■ DO THIS: Rewrite the part of the material below that opens with the line containing "Forum (107, 54)" and closes with the line containing "记住登录状态 (1079, 236)", keeping every line, requests included. Offset each coordinate in the answers by -145.

(Records from a pointing dataset)
========================================================================

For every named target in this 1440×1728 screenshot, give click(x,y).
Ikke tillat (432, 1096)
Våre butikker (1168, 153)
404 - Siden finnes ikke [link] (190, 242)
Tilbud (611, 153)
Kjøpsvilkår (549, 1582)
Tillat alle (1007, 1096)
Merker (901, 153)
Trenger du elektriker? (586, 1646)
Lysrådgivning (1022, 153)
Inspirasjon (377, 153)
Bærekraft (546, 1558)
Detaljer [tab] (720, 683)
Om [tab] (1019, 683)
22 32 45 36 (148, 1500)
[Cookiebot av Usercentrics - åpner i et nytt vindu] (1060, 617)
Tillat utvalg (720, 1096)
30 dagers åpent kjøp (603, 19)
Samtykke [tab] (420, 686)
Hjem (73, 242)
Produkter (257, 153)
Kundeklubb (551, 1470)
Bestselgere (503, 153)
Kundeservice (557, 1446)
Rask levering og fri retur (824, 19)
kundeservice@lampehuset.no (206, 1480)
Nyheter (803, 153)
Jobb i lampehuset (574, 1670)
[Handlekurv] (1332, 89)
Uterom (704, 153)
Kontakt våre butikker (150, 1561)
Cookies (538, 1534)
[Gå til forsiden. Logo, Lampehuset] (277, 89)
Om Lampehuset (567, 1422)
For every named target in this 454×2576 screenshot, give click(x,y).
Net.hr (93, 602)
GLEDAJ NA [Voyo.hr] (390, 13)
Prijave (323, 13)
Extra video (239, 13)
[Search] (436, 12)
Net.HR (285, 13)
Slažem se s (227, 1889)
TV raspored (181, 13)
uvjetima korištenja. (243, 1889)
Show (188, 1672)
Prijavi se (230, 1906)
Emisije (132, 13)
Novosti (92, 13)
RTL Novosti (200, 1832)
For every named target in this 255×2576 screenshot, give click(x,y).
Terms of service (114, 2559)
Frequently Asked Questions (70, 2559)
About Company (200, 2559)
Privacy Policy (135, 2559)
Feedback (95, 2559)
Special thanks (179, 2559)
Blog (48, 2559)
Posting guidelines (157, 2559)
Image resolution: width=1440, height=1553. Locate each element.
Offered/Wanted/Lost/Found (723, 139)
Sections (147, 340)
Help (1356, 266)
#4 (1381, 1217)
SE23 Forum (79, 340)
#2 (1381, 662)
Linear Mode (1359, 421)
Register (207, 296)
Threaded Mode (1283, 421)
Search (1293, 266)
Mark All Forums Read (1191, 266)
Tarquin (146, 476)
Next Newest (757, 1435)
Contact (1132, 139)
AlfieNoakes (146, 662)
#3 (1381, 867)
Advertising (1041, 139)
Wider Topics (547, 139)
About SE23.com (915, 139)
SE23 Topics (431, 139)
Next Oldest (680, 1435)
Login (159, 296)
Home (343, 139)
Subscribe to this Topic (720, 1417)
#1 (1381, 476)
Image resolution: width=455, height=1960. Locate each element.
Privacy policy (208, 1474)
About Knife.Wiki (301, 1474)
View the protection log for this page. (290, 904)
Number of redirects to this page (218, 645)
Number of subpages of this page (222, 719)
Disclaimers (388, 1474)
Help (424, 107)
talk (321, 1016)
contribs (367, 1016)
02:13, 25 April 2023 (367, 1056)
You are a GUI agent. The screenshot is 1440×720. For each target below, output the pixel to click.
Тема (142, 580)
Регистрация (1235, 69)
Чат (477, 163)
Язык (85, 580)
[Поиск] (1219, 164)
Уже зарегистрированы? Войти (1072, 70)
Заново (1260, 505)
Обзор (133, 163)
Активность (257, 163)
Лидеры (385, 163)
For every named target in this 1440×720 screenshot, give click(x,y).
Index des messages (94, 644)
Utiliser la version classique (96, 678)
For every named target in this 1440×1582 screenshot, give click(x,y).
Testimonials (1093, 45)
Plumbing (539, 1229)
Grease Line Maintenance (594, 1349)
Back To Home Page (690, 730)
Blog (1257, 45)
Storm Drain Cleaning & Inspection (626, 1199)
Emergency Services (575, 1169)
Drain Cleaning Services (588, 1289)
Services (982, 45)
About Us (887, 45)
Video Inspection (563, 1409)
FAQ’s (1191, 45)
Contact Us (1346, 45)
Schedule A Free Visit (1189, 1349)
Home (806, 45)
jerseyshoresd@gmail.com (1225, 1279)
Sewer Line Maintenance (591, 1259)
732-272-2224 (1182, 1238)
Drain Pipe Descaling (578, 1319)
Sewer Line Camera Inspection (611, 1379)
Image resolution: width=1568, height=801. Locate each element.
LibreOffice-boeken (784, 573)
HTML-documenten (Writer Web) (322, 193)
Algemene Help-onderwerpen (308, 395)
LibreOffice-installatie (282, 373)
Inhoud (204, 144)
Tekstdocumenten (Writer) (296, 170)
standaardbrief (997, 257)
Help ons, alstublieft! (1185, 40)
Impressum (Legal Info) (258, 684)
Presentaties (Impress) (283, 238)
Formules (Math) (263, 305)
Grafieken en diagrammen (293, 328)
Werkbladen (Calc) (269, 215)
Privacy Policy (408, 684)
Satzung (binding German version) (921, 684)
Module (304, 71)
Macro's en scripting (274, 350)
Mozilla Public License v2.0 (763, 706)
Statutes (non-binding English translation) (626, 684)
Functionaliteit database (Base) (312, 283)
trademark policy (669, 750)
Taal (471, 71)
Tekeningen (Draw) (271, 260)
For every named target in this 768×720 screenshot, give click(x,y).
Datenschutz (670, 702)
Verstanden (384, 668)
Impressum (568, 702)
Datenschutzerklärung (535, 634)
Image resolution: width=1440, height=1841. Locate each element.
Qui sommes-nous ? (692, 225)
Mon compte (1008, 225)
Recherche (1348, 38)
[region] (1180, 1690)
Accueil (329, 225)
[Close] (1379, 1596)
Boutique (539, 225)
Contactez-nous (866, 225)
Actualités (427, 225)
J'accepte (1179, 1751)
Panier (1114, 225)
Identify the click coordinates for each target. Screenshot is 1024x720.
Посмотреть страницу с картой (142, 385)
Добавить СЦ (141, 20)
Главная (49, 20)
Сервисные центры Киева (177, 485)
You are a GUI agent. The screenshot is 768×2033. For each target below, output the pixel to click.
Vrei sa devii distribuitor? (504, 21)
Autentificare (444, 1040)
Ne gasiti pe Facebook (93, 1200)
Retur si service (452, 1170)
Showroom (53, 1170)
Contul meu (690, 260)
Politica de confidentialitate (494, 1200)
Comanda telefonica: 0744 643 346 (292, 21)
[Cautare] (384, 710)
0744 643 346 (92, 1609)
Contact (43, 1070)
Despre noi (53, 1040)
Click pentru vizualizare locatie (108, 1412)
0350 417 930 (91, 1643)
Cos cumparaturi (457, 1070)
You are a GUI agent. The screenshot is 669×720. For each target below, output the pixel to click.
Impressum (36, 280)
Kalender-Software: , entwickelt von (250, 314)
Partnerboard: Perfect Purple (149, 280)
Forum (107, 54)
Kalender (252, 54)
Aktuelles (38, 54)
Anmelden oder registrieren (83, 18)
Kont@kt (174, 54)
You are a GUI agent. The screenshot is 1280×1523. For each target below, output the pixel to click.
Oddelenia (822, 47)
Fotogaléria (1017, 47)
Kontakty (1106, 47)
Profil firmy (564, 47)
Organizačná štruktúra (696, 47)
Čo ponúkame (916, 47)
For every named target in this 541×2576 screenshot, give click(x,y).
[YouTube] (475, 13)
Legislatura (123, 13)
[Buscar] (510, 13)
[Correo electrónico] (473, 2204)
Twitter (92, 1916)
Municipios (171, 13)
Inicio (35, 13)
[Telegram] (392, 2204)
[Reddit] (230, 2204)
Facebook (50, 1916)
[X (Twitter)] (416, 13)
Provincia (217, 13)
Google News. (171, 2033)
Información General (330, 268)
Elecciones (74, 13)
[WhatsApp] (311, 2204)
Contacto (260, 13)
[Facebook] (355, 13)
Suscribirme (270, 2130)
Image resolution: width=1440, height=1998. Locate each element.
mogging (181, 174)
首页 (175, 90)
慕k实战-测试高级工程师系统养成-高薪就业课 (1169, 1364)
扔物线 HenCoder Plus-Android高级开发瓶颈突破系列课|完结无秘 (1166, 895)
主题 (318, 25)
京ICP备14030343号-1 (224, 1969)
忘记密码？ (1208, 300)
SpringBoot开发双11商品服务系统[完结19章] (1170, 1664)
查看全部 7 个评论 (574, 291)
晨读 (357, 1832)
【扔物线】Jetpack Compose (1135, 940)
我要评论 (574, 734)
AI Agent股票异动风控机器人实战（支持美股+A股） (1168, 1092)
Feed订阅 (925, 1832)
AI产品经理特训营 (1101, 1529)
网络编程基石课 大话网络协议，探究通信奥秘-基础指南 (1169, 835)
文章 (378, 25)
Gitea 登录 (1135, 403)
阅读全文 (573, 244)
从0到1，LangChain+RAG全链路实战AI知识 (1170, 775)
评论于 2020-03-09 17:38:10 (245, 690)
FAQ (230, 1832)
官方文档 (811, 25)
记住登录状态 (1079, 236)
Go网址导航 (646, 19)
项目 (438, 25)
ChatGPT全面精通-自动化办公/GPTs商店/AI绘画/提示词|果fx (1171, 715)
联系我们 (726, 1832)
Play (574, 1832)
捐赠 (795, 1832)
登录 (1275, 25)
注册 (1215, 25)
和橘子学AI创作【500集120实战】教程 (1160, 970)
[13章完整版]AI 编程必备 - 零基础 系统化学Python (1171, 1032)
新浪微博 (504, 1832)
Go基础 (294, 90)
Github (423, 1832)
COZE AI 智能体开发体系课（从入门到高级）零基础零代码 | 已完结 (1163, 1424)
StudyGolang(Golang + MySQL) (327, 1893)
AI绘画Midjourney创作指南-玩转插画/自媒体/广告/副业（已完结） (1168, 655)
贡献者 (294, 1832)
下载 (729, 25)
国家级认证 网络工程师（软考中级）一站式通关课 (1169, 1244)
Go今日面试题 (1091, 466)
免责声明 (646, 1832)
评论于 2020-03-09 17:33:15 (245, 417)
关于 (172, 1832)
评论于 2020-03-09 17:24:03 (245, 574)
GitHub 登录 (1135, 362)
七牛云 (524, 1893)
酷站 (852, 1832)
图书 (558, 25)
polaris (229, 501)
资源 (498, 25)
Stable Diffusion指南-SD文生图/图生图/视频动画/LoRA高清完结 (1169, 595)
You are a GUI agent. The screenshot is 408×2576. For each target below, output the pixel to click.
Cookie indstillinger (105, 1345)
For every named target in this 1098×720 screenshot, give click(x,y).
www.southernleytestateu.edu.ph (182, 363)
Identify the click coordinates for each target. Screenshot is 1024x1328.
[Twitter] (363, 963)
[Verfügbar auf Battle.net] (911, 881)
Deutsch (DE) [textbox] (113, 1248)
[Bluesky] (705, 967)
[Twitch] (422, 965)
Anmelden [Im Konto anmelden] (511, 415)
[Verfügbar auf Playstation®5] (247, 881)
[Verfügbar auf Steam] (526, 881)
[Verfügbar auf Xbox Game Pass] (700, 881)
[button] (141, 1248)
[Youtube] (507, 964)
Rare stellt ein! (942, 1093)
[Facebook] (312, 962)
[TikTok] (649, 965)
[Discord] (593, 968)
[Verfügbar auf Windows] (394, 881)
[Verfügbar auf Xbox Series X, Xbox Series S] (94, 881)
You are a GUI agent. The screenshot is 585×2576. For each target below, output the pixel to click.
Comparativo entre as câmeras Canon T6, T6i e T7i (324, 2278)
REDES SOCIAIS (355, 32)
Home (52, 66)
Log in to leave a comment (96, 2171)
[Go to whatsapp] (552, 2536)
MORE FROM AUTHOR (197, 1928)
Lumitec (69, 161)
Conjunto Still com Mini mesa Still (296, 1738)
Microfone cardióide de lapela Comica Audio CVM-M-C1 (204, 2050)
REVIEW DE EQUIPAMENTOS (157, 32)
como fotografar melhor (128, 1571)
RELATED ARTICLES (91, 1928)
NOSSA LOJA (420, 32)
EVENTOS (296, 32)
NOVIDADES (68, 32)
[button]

========================================================================

■ SOLUTION BELOW:
Forum (-38, -91)
Kalender (107, -91)
Aktuelles (-107, -91)
Anmelden oder registrieren (-62, -127)
Kont@kt (29, -91)
You are a GUI agent. The screenshot is 1280×1523. For each target below, output the pixel to click.
Oddelenia (677, -98)
Fotogaléria (872, -98)
Kontakty (961, -98)
Profil firmy (419, -98)
Organizačná štruktúra (551, -98)
Čo ponúkame (771, -98)
For every named target in this 541×2576 screenshot, give click(x,y).
[YouTube] (330, -132)
Legislatura (-22, -132)
[Buscar] (365, -132)
[Correo electrónico] (328, 2059)
Twitter (-53, 1771)
Municipios (26, -132)
Inicio (-110, -132)
[Telegram] (247, 2059)
[Reddit] (85, 2059)
Facebook (-95, 1771)
[X (Twitter)] (271, -132)
Provincia (72, -132)
Google News. (26, 1888)
Información General (185, 123)
Elecciones (-71, -132)
[WhatsApp] (166, 2059)
Contacto (115, -132)
[Facebook] (210, -132)
Suscribirme (125, 1985)
Image resolution: width=1440, height=1998. Locate each element.
mogging (36, 29)
首页 (30, -55)
慕k实战-测试高级工程师系统养成-高薪就业课 (1024, 1219)
扔物线 HenCoder Plus-Android高级开发瓶颈突破系列课|完结无秘 (1021, 750)
主题 (173, -120)
京ICP备14030343号-1 (79, 1824)
忘记密码？ (1063, 155)
SpringBoot开发双11商品服务系统[完结19章] (1025, 1519)
查看全部 7 个评论 (429, 146)
晨读 (212, 1687)
【扔物线】Jetpack Compose (990, 795)
我要评论 (429, 589)
AI Agent股票异动风控机器人实战（支持美股+A股） (1023, 947)
Feed订阅 (780, 1687)
AI产品经理特训营 (956, 1384)
网络编程基石课 大话网络协议，探究通信奥秘-基础指南 (1024, 690)
文章 (233, -120)
Gitea 登录 (990, 258)
阅读全文 (428, 99)
从0到1，LangChain+RAG全链路实战AI知识 (1025, 630)
评论于 2020-03-09 17:38:10 (100, 545)
FAQ (85, 1687)
官方文档 (666, -120)
记住登录状态 (934, 91)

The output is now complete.